+++ Material for this exercise

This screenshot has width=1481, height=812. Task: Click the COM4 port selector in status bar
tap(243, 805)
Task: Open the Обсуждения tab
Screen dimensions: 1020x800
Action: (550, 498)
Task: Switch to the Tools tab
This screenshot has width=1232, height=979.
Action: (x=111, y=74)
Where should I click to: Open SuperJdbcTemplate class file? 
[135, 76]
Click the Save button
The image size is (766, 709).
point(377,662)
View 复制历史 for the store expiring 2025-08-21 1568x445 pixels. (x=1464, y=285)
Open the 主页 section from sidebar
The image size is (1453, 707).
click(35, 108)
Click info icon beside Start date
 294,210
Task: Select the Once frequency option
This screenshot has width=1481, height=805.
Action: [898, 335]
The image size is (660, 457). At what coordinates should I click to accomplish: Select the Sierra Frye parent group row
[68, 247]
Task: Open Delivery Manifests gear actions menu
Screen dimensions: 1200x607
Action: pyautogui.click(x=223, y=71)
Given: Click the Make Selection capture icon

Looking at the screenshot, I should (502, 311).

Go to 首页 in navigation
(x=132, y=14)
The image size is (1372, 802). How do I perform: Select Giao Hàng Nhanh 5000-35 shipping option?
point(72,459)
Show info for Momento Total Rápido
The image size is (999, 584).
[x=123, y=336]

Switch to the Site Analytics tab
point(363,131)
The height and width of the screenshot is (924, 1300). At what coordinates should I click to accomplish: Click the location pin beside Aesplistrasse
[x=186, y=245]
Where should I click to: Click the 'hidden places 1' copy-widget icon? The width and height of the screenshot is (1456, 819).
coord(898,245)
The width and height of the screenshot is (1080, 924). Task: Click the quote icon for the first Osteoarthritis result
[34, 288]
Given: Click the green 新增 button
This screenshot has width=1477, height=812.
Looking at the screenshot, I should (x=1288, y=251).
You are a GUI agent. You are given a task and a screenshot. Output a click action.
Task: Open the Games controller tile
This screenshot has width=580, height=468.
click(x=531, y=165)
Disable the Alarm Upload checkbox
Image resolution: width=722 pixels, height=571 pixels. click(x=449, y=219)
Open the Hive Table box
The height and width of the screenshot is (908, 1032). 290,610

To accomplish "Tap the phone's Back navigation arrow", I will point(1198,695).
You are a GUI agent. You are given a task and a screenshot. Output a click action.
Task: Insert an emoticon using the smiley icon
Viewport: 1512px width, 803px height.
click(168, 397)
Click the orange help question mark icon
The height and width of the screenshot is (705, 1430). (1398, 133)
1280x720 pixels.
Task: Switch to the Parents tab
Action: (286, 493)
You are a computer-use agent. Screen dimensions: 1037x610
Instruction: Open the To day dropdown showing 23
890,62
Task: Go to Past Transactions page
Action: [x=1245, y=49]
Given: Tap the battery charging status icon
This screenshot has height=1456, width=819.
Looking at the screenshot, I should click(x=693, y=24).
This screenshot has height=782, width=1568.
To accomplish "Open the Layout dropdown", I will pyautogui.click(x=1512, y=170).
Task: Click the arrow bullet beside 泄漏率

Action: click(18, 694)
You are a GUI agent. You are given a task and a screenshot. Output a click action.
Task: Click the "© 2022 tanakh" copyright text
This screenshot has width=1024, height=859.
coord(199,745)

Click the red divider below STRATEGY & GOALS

++++++

In the stretch from "Disable the Alarm Upload checkbox" through "Action: [x=1245, y=49]", switch "checkbox" to "toggle" and give those lines again with nothing else changed.

Disable the Alarm Upload toggle
Image resolution: width=722 pixels, height=571 pixels. click(x=449, y=219)
Open the Hive Table box
The height and width of the screenshot is (908, 1032). 290,610

To accomplish "Tap the phone's Back navigation arrow", I will point(1198,695).
You are a GUI agent. You are given a task and a screenshot. Output a click action.
Task: Insert an emoticon using the smiley icon
Viewport: 1512px width, 803px height.
click(168, 397)
Click the orange help question mark icon
The height and width of the screenshot is (705, 1430). (1398, 133)
1280x720 pixels.
Task: Switch to the Parents tab
Action: (286, 493)
You are a computer-use agent. Screen dimensions: 1037x610
Instruction: Open the To day dropdown showing 23
890,62
Task: Go to Past Transactions page
Action: [x=1245, y=49]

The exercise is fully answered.